Looking at world leaders, I often wonder when they decided to become political figures. It all seems so natural to them – decision-making, media coverage, public attention; but try to imagine them as children or teenagers, making the first steps towards a public career. Was Winston Churchill always so determined? Was Barack Obama a cautious child? Was Yitzhak Rabin an individualist, the boy who is never quite part of the group? Only rarely are we given the opportunity to follow the process of a person becoming a leader, overcoming profound psychological obstacles as he or she evolves into a prominent historical figure.
Golda Meir (1898-1978) had a brilliant political career, at a time when it was most unusual for women. She was elected Prime Minister of Israel in 1969, after serving as Minister of Labor and Foreign Minister. Only the third woman in the world to hold this office, she was perceived as a tough lady. David Ben-Gurion, the first Prime Minister of Israel, used to say she was “the best man in the government”; others called her “the grandmother of the Jewish people”.
She wrote an autobiography, titled My Life, a treasure for students of Zionism. I find its most interesting part to be the first-hand description of her youth, and in particular, that turning point in her life when she made up her mind to pursue a public career.
Golda was born in Kiev, then a part of the Russian Empire. Her father was a carpenter and her mother a wet-nurse. Poverty and anti-Semitism dominated her early childhood: she and her sister Sheyna often wondered if they would have food for supper. The only toy she had ever seen was a bundle of rags called a ‘ball’.
Since the family was unable to survive, Golda’s father traveled to America, and two years later she and her mother and sister followed him, undergoing a frightful and exhausting journey. When they arrived, her father took them to an apartment he had rented in one of the poorer neighborhoods of Milwaukee.
In her first days in the United States she was ecstatic, “I remember enviously watching a little girl of my own age dressed up in her Sunday best, with puffed sleeves and high-bottom shoes, proudly wheeling a doll that reclined grandly on a pillow of its own … It was all completely strange and unlike anything that I had seen or known before, and I spent the first days in Milwaukee in a kind of trance”.
Golda began attending elementary school. For the first time in her life she made friends with non-Jewish children. Gradually she adopted the American values and life style, sometimes to the dismay of her parents. After concluding elementary school, at the age of fourteen, she was eager to continue her education. Yet her parents objected fiercely, ignoring her arguments and tears: she must marry, and they were looking for a match. At most she would be allowed to work in a family-run grocery store, or study typing or bookkeeping, so she won’t turn into “an old maid”. But Golda, the woman who would later be a Prime Minister, secretly got on a bus and travelled to her sister in Denver, running away from home. Only a year later did she return to live with her parents.

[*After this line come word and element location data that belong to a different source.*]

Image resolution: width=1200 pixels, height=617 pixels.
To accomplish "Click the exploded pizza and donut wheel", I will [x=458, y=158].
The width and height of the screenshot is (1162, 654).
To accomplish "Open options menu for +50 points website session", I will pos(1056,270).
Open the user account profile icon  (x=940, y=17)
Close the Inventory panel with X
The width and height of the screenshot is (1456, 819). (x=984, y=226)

By this time Golda was already an ardent Zionist. She felt Jewish communities in America should take a more active role in fulfilling the Zionist ideals. With courage and chutzpah, she decided that during the High Holidays she would stand on a soapbox near the synagogue and give a speech on Zionism.
Her father was appalled; in this holy period, when the synagogue is full of people, and the atmosphere is that of spiritual reverence, his own daughter is going to make a fool of herself, speaking from atop a soap box! “Neither of us gave in. My father, red in the face with fury, said that if I insist on going he would come after me and publicly pull me home by my braid. I had no doubt he would”.

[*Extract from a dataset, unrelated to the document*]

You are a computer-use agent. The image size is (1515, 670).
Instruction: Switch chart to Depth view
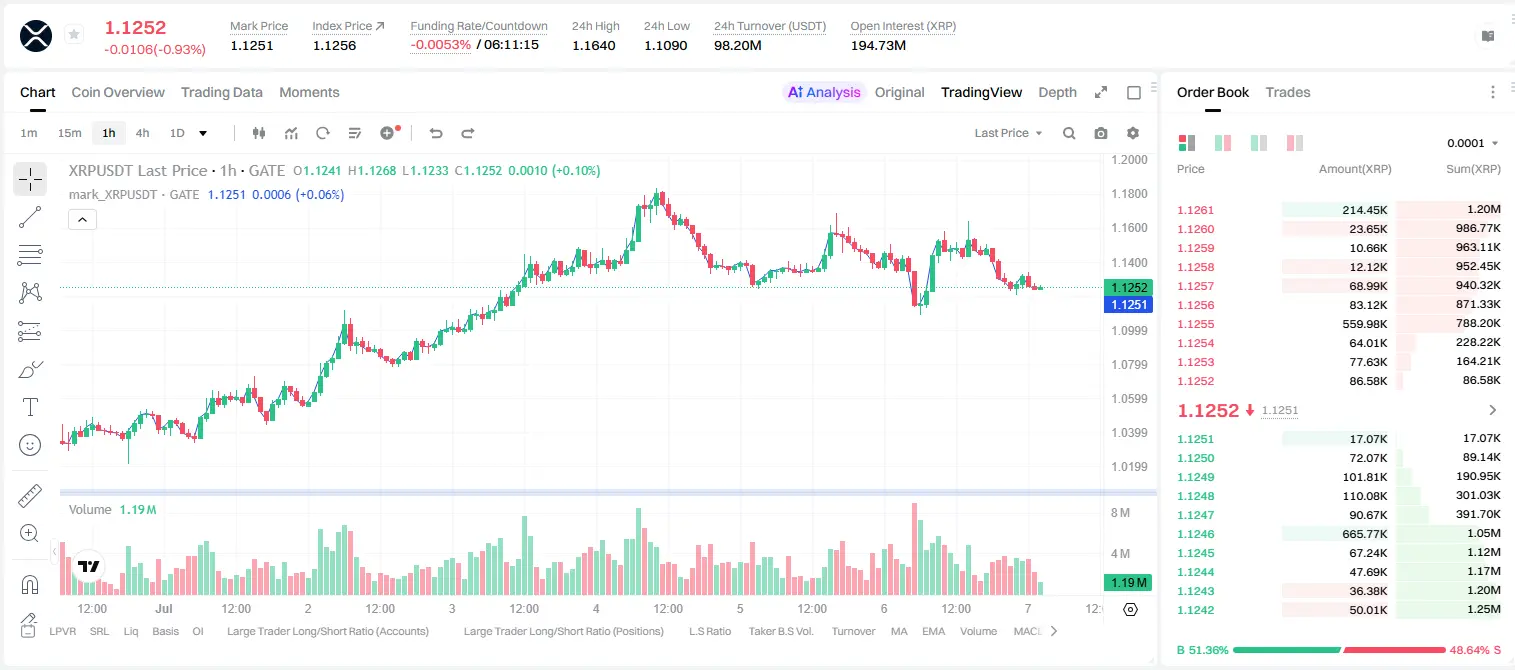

A turning point is when one is aware of what is at stake — and makes a choice. All mental energies are directed at overcoming any obstacle that impedes the path to the desired goal. The thought of her father publicly humiliating her must have been alarming, but she was so eager to give this speech that she decided to take a chance.

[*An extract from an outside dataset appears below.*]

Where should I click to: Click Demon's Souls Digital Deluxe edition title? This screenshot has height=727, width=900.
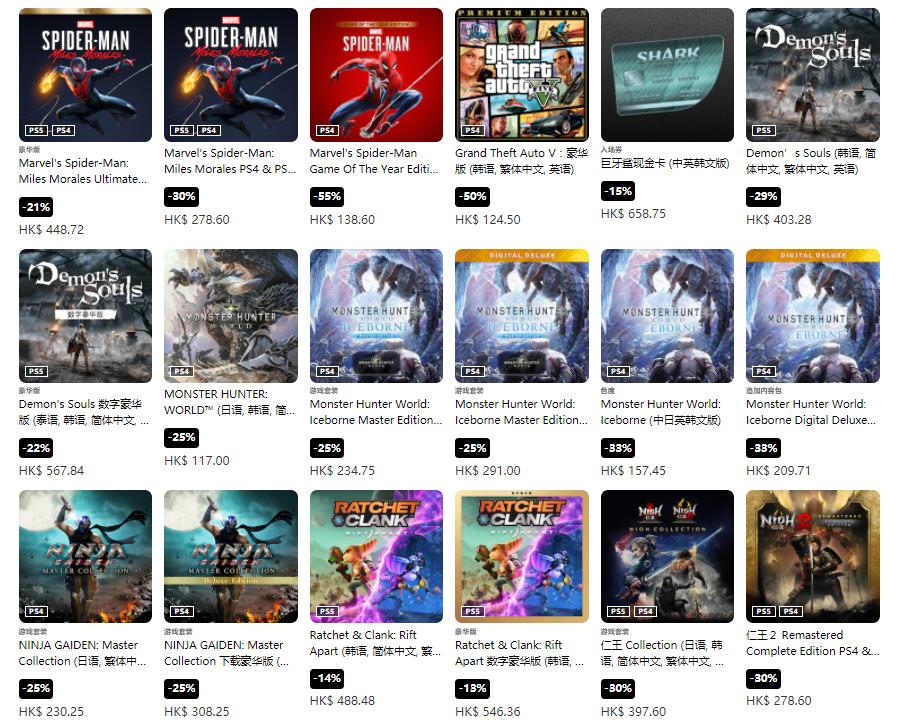coord(84,412)
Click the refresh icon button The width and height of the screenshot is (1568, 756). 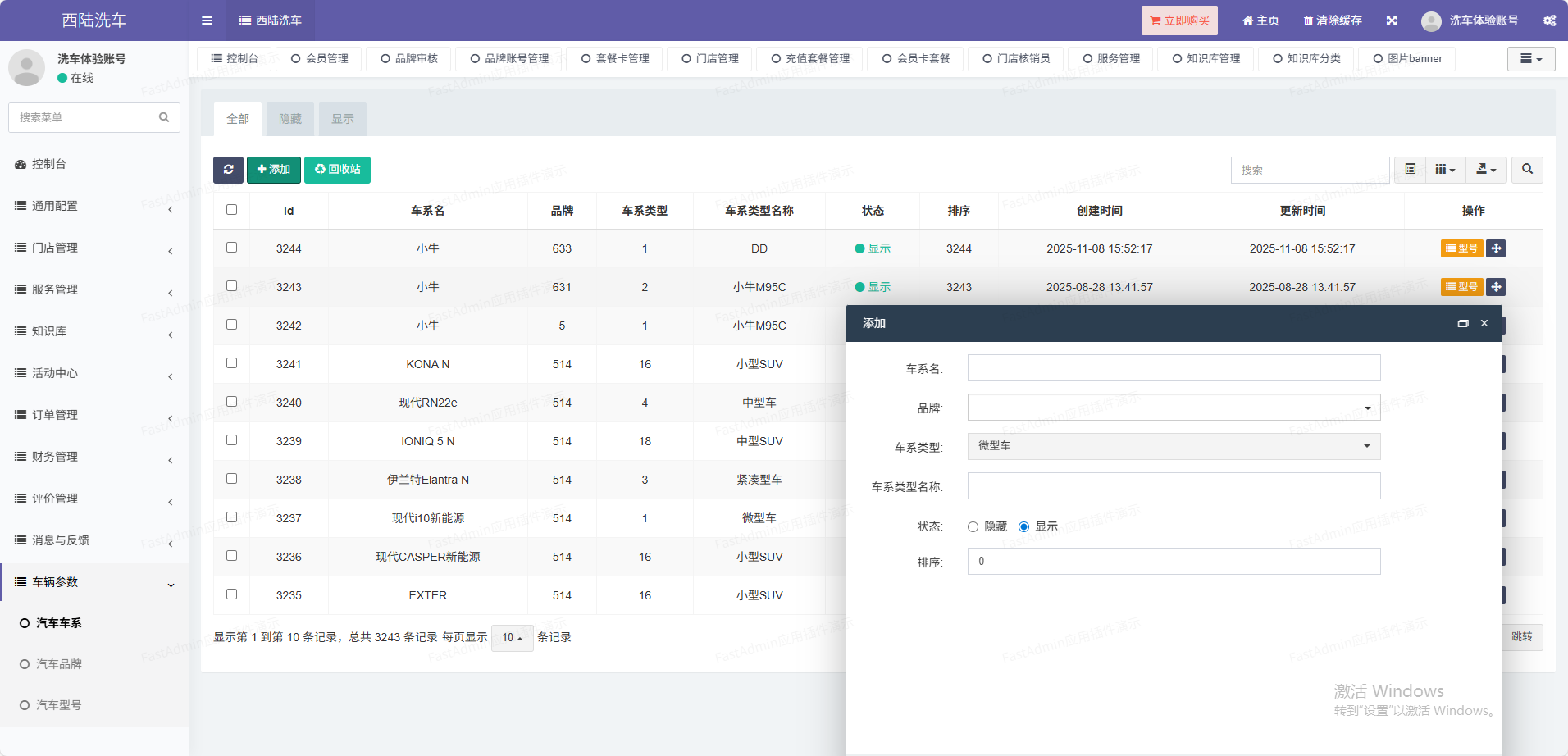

Golda went to the synagogue, her father following her. She stood on the soapbox and began to speak. Quickly a huge crowd surrounded her, listening to her compelling arguments. And as for her father – “’I don’t know where she gets it from’ he said to my mother wonderingly. He had been so carried away listening to me perched on my soapbox that he had completely forgotten his threat! Neither of us ever referred to this incident again but I consider that to have been the most successful speech I have ever made”.